その瞬間、自分以外の世界が止まったように、ゆっくりと、ベースを廻るアーロン。ドジャースのセカンドもショートを守る選手たちもアーロンと祝福のタッチを交わす。

 しかし、アーロンが二塁ベースを過ぎた辺りで、猛ダッシュで駆け寄る人影があった。
 それはガストンコートネイという二人の少年で、共にまだ17歳だった。
 ガストンとコートネイは、ゆっくり走るアーロンの両脇に回り込んだ。そして、アーロンの肩のあたりをポンポンと叩いた(その後、テレビ中継のカメラは切り替わってしまう)。

 その時、観客席では、拳銃を手にかけた男がいた。アトランタ警察の警官、カル・ウォードローである。アーロンは度重なる中傷や脅迫を受けていたので、アトランタ警察がボディガード団を結成し、ウォードロー氏もその一員だった。その日は非番だったが、観客席でアーロン氏を見守っていたのである。
 その目の前で、少年たちがアーロンに駆け寄ったのだ。ウォードロー氏は拳銃に手をかけながら、様々な考えが頭をよぎったという。しかし、咄嗟の判断で、ウォードロー氏は引き金を引くことを思いとどまった。その少年たちが危害を加えるものではないと判断したからである。
 ガストンとコートネイはアトランタ警察にあえなく拘束され、牢獄にぶち込まれたが、その日の深夜には釈放された。一緒に試合を観戦していたガストンの父親が、保釈金として100ドルづつ、支払った。翌朝、裁判所で二人は無罪放免となった。アーロンは「二人が大事に至らなくてよかった」と語ったという。

その⑤     アーロンと「少年たち」の後日談

 その後、1984年にブレーブスが催した、アーロンの本塁打新記録達成10周年記念のイベントに、二人も招待された。二人はさらに1994年に、アーロンのドキュメンタリー映画のリリースを記念するイベントにも呼ばれたが、二人はアーロンとは「握手する程度」の接触だったという。

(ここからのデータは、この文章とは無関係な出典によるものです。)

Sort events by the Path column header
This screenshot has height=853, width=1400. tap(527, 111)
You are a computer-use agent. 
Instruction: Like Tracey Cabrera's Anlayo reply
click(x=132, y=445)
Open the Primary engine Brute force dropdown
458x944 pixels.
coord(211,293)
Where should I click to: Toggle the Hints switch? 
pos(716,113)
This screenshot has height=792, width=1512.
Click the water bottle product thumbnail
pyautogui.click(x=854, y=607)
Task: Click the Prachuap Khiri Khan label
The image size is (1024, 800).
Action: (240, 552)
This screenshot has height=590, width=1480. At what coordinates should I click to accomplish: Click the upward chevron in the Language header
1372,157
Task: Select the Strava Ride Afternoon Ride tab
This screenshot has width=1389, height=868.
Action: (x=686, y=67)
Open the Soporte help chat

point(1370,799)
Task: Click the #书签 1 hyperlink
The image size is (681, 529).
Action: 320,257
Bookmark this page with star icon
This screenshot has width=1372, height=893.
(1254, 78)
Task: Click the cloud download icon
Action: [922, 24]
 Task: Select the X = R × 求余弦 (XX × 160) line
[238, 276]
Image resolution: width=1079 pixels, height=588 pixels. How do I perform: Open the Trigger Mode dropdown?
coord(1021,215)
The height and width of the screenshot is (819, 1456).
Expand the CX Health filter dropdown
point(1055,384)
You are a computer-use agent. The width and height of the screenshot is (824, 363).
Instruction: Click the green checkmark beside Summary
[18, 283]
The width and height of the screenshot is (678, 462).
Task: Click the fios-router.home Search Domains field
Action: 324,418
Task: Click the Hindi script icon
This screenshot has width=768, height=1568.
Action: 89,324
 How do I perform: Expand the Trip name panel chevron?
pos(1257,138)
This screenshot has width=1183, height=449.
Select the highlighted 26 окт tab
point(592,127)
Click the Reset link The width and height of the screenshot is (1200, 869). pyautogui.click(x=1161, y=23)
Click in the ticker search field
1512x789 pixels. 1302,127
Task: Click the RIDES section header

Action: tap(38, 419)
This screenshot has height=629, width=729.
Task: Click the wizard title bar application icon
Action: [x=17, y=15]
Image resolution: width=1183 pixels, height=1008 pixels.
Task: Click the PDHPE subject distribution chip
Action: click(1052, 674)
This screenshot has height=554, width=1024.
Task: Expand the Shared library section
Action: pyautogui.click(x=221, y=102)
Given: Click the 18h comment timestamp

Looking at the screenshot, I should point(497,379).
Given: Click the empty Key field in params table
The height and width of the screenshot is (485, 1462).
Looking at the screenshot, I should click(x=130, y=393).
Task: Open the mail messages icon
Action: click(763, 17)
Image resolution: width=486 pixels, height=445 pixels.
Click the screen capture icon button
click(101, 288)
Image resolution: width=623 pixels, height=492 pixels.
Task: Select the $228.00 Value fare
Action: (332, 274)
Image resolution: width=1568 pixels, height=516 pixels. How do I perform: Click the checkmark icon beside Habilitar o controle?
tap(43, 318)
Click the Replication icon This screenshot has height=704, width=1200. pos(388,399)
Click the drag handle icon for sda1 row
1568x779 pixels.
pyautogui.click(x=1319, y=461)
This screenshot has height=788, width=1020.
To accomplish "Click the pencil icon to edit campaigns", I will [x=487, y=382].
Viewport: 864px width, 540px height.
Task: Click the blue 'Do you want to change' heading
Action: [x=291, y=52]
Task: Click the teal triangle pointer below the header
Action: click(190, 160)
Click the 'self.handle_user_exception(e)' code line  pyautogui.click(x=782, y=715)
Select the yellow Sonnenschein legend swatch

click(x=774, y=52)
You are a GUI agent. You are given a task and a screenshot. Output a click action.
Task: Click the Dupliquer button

 そして、「事件」から36年後の2010年、ついに三人は会話の機会を持つことができた。二人はアーロン氏側に連絡して、もう一度、会わせほしいと頼んだという。アーロン氏は快諾し、ブレーブスの本拠地での試合前に、三人の対面が再び実現した。すでにアーロンは76歳、ガストンとコートネイの二人は共に53歳になっていた。二人によると、面談したアーロン氏は、二人がその後どうなっていた気にしていたと言ってくれたという。そして、三人はにこやかに、プレス向けの記者会見に臨んだ。

 あの夜、確かに、17歳の少年たちは過ちを犯したかもしれない。だが、アーロン氏の寛大な心で、二人の青年は赦された。そして、あの瞬間、二人の白人の少年がアーロン氏の「双肩」にのしかかっていた重荷を叩いて少しは振り払ってくれたとアーロン氏も感じたのではないか、そんな象徴的な「事件」だったのではないかと思いたいのである。